Create a fitproblem object to estimate model parameters using nonlinear regression or nonlinear mixed-effects modeling.

## Creation

Create the object using fitproblem.

expand all

## Required properties

Data to fit, specified as a groupedData object.

The name of the time variable must be defined in the IndependentVariableName property of Data. For instance, if the time variable name is 'TIME', then specify it as follows.

prob = fitproblem;
prob.Data = groupedData;
prob.Data.TIME = [1:1:10];
prob.Data.Properties.IndependentVariableName = 'TIME';

If the data contains more than one group of measurements, the grouping variable name must be defined in the GroupVariableName property of Data. For example, if the grouping variable name is 'GROUP', then specify it as follows.

prob.Data.Properties.GroupVariableName = 'GROUP';
A group usually refers to a set of measurements that represent a single time course, often corresponding to a particular individual or experimental condition.

Estimated parameters, specified as an estimatedInfo object, a vector of estimatedInfo objects, or a scalar CovariateModel object.

This property defines the estimated parameters in the model and other optional information such as their initial estimates, transformations, bound constraints, and categories. Supported transforms are log, logit, and probit. For details, see Parameter Transformations.

When you perform nonlinear regression by setting object.FitFunction = "sbiofit", then:

• Using scattersearch as an optimization function requires you to specify finite transformed bounds for each estimated parameter.

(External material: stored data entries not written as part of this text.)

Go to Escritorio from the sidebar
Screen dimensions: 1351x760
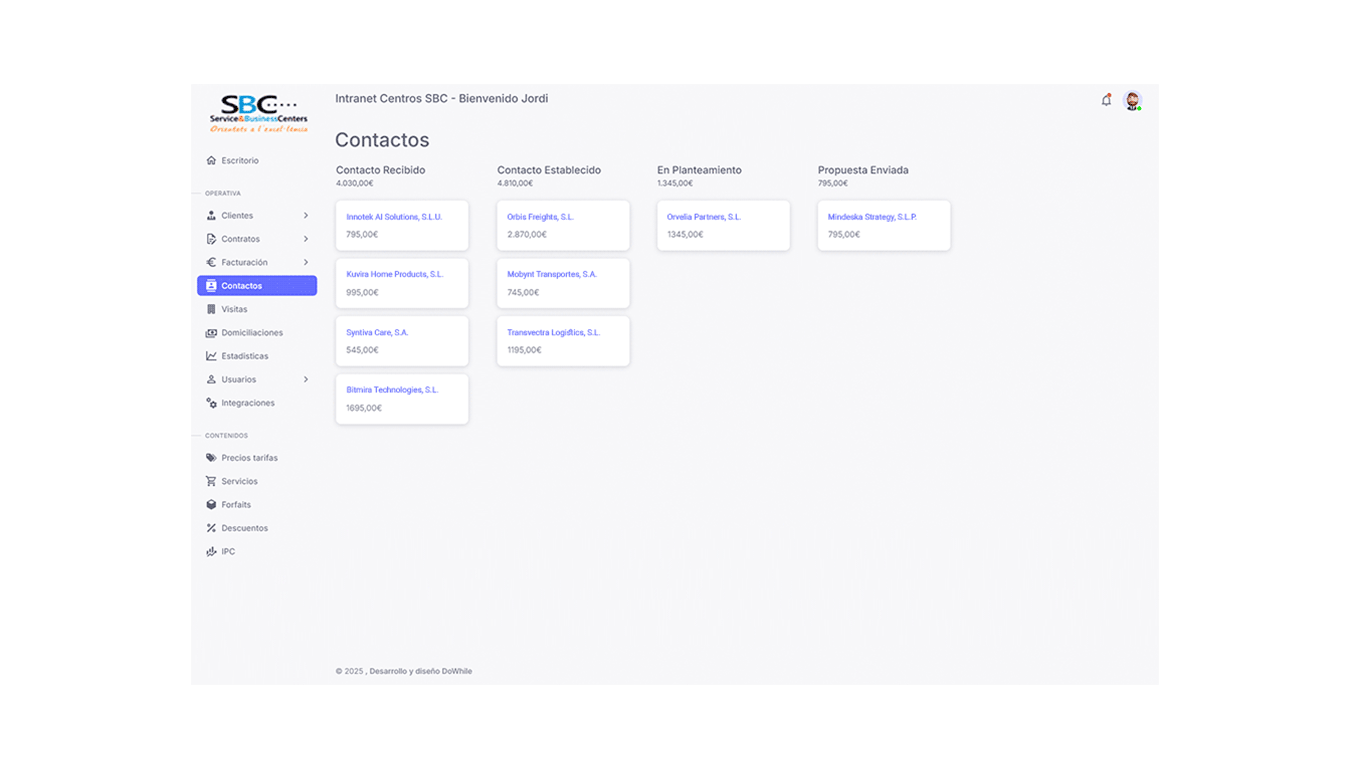(x=237, y=160)
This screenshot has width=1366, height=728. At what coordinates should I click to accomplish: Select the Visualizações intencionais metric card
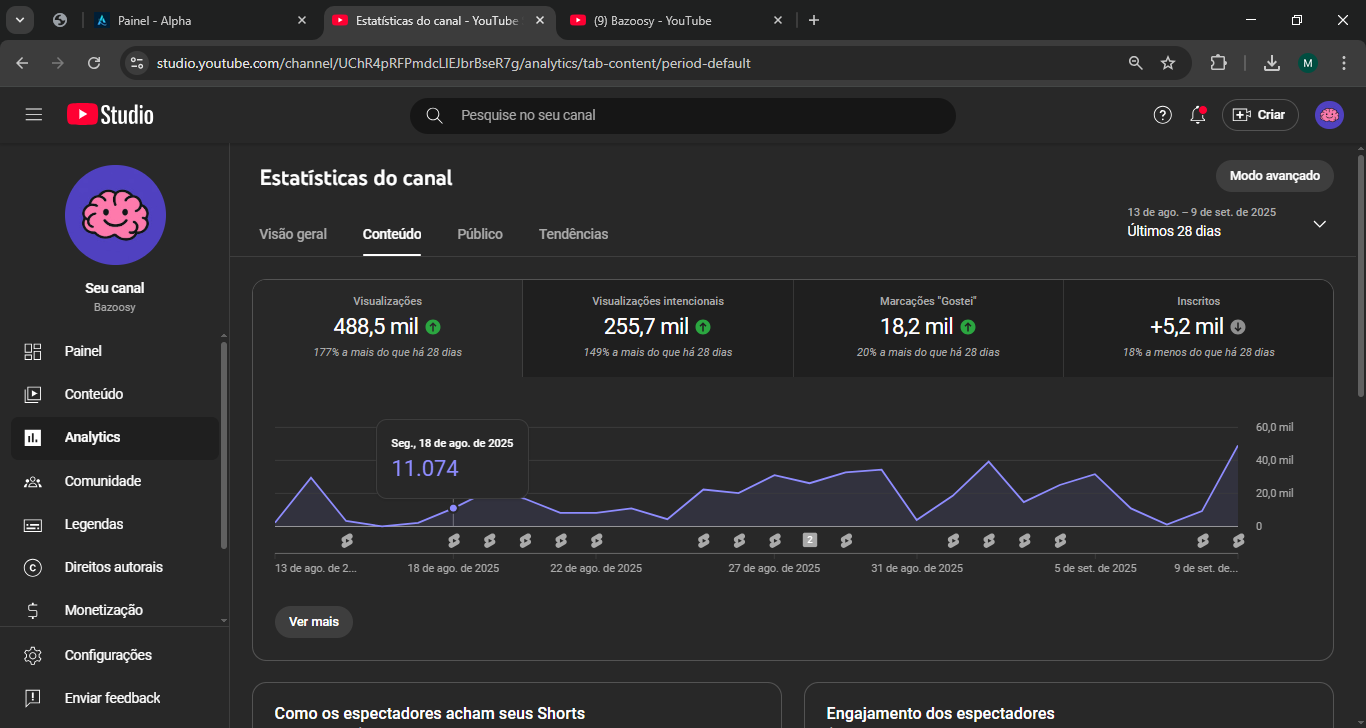pos(657,327)
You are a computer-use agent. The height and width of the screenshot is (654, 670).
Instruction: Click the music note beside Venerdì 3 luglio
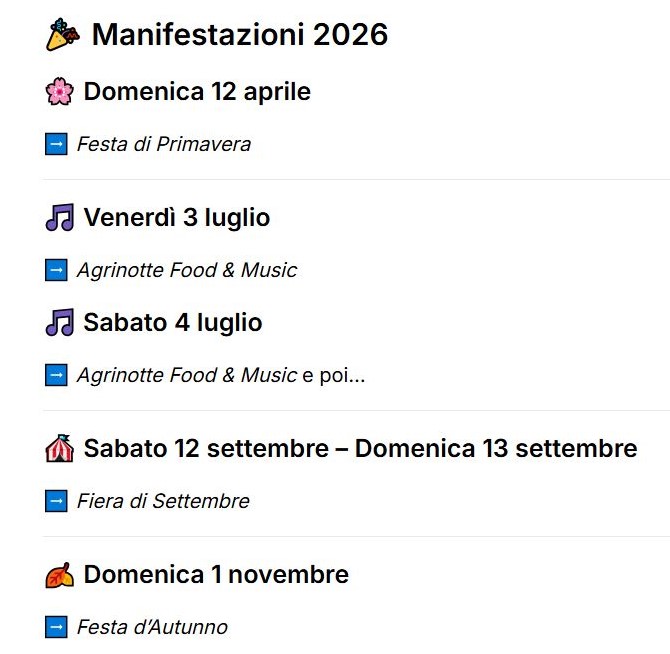tap(60, 218)
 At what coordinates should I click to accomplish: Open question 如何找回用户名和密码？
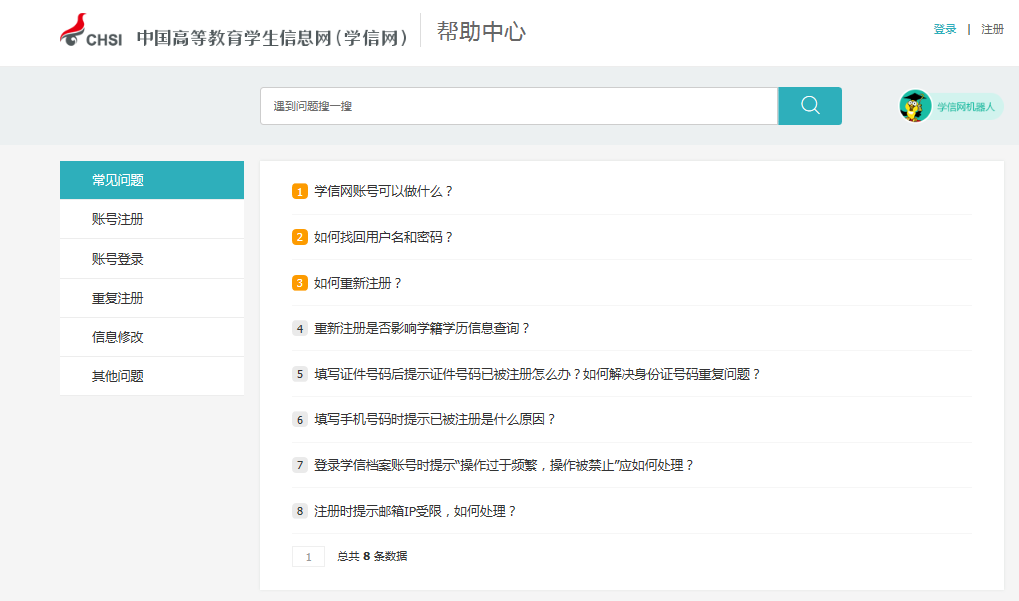(x=384, y=238)
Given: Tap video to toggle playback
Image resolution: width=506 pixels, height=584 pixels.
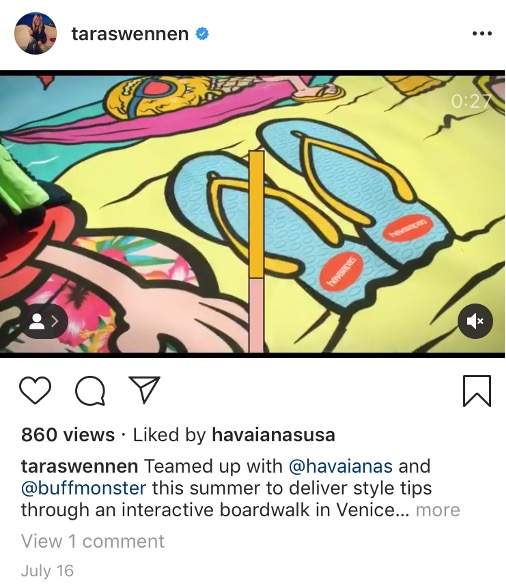Looking at the screenshot, I should pyautogui.click(x=252, y=214).
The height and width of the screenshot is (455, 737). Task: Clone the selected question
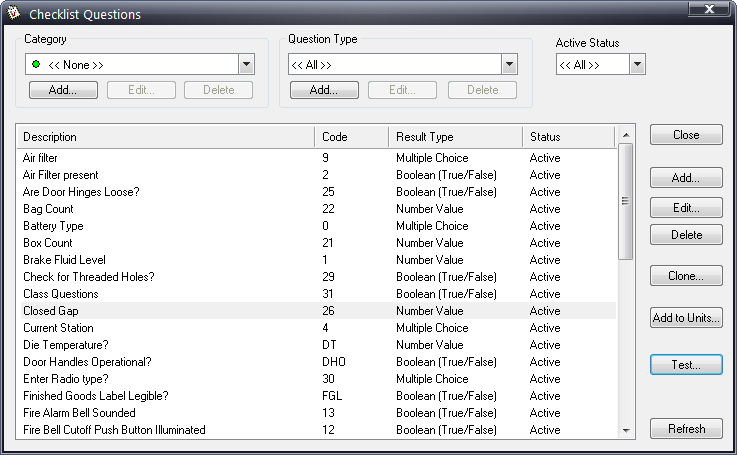tap(686, 275)
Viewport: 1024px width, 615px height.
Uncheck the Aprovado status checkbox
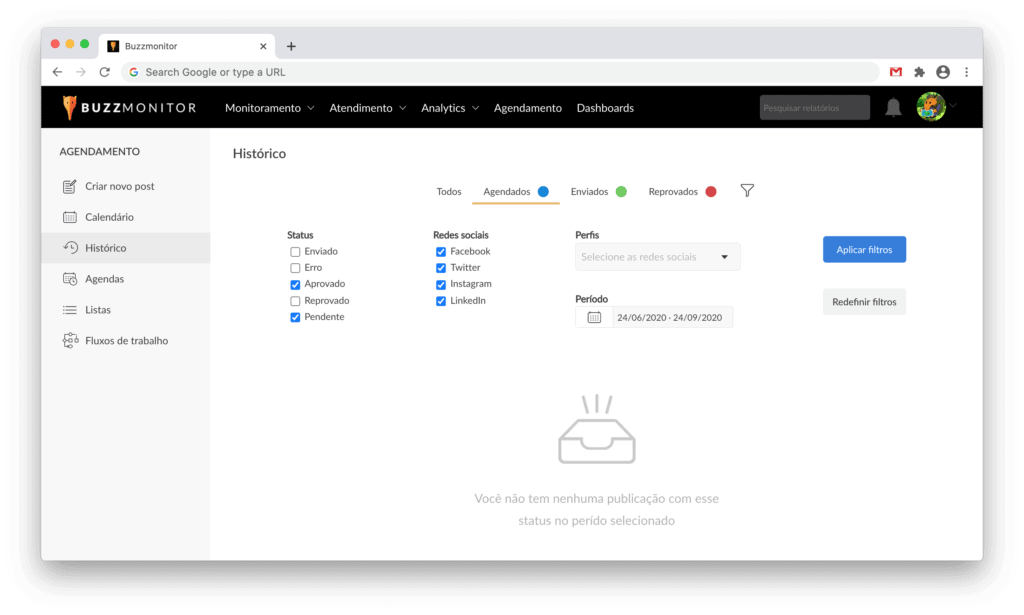click(x=295, y=285)
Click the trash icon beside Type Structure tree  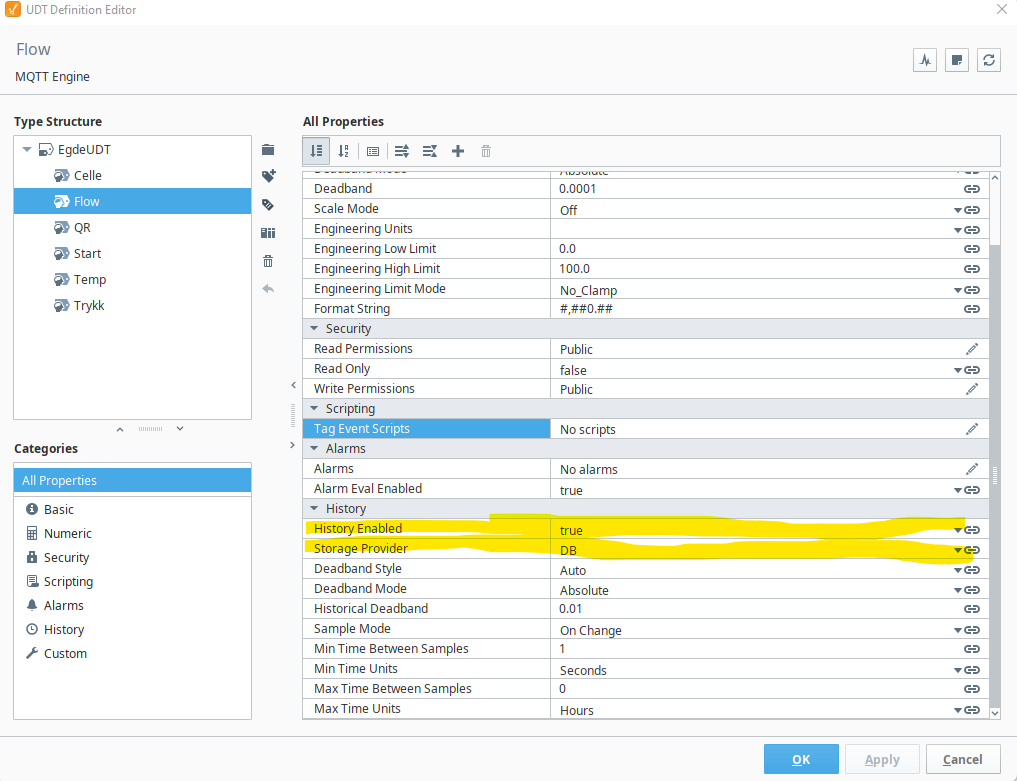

• If you do not specify the Pooled property, the software uses the CategoryVariableName property of the estimatedInfo object to decide if parameters must be estimated for each individual, group, category, or all individuals as a whole. Set the Pooled property to override any CategoryVariableName values. For details about the CategoryVariableName property, see EstimatedInfo object.

• The software uses the categorical function to identify groups. If any group values are converted to the same value by categorical, then those observations are treated as belonging to the same group. For instance, if some observations have no group information (that is, an empty character vector ''), then categorical converts empty character vectors to <undefined>, and these observations are treated as one group.

For nonlinear mixed-effects modeling with object.FitFunction="sbiofitmixed", the CategoryVariablename property of estimatedInfo object is ignored.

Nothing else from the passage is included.